§ **PAGE EXTRACT**

# New to fish



## RMC1513 (Jul 30, 2006)

Hi i'm new to fish as well as the forum. Last week i bought 7 neon tetras to go in a ten gallon tank. they seem very happy and none have died. I was wondering what else i could put in the tank. I like bettas alot but have heard that you can't mix the two together


----------



## northfacehiker (May 31, 2006)

I'd recommend either 3-4 cories or maybe a couple dwarf african frogs


----------



## RMC1513 (Jul 30, 2006)

ok thanks i was also looking at hatchet fish how are those? And also is it possible to keep neons and bettas together?


----------



## Guest (Jul 31, 2006)

I think the neons are the only school you should have in a 10g. There isn't room for hatchets. I have kept neons and a betta together in a 10g before and my neons were extremely shy. They hid all the time. You could try it, but your neons may be scared. I'd just stick with the neons. Its better to leave smaller tanks understocked because you can have problems too easily with them.


----------



## Gourami Swami (Jul 4, 2006)

I have 4 neons and a dwarf gourami in my 10-gallon, but Im not sure it would work with 7. you could try, though the gourami would probably bully them around.


----------



## harif87 (Jun 5, 2006)

Hey RMC. Since your new to fish then i suggest you do some reading on the nitrogen cycle. It is essential knowledge if you plan to keep your fish alive. Unless your already familiar with it, then your in good shape


----------



## Guest (Jul 31, 2006)

I wouldn't add any fish to the tank as its new and it still cycling so don't get to attached to the neons as they could die anytime as they are the worst fish to cycle a tank with.


----------



## Guest (Aug 1, 2006)

I'm not sure about that Durb. They aren't the best, but they are certainly not the worst. Cycling a tank with German rams would be worse than neons. 

Nitrogen Cycle
Nitrogen Cycle again
Nitrogen Cycle one last time
That should get you started on understanding the nitrogen cycle.


----------



## Guest (Aug 1, 2006)

Well I guess your right, but I just figured since they were bred so much that they died very easily.


----------



## Gourami Swami (Jul 4, 2006)

Neons arent that easy to breed, actually. I got very lucky with my first clutch and now there doing it again, but Ive read its difficult.


----------



## Guest (Aug 2, 2006)

§ **DATASET EXTRACT**
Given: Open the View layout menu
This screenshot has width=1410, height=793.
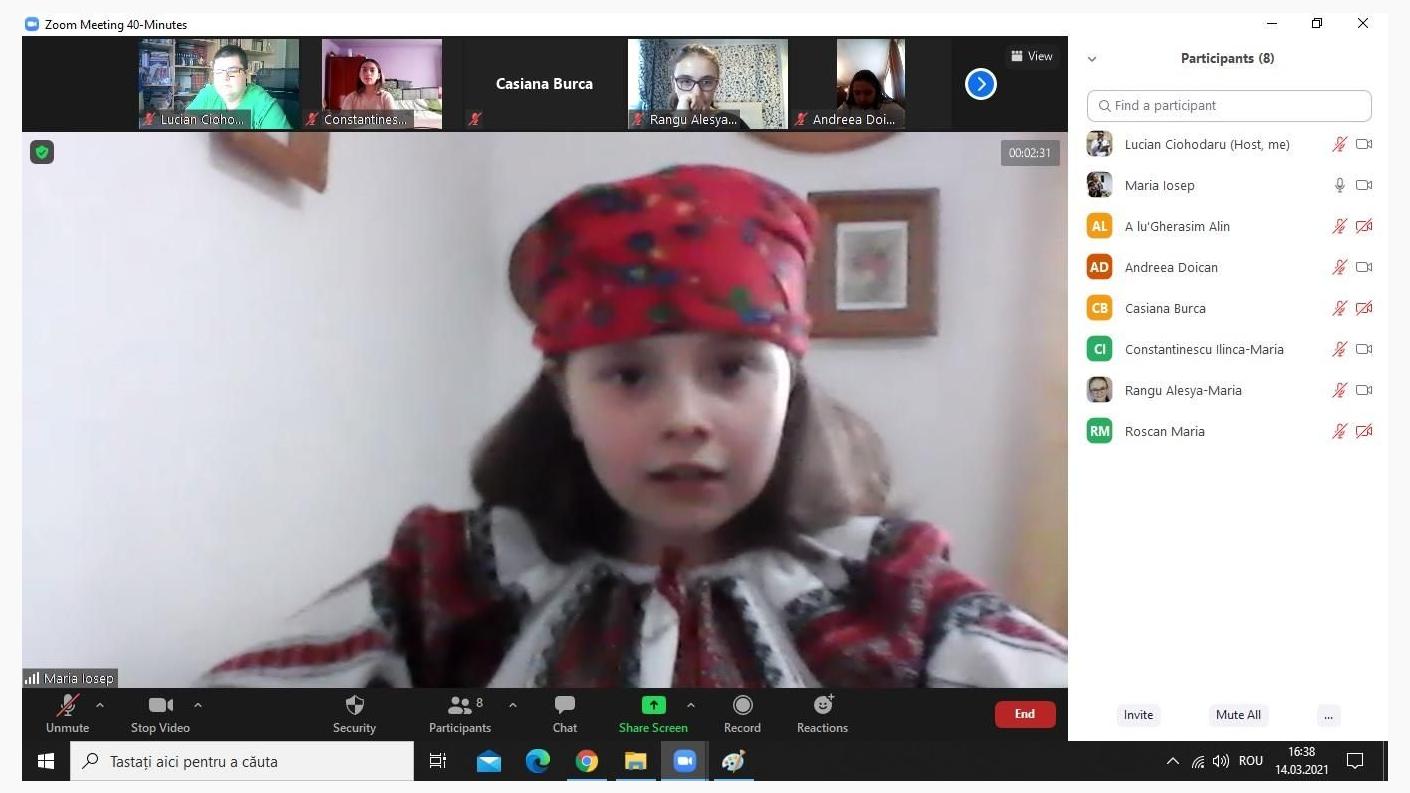Looking at the screenshot, I should click(1031, 56).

§ **GIVEN REQUEST**
Reproduce the passage of the forum thread on neon tetras from "ok thanks i" up to and including "easily with them.".

§ **FINISHED ANSWER**
ok thanks i was also looking at hatchet fish how are those? And also is it possible to keep neons and bettas together?


----------



## Guest (Jul 31, 2006)

I think the neons are the only school you should have in a 10g. There isn't room for hatchets. I have kept neons and a betta together in a 10g before and my neons were extremely shy. They hid all the time. You could try it, but your neons may be scared. I'd just stick with the neons. Its better to leave smaller tanks understocked because you can have problems too easily with them.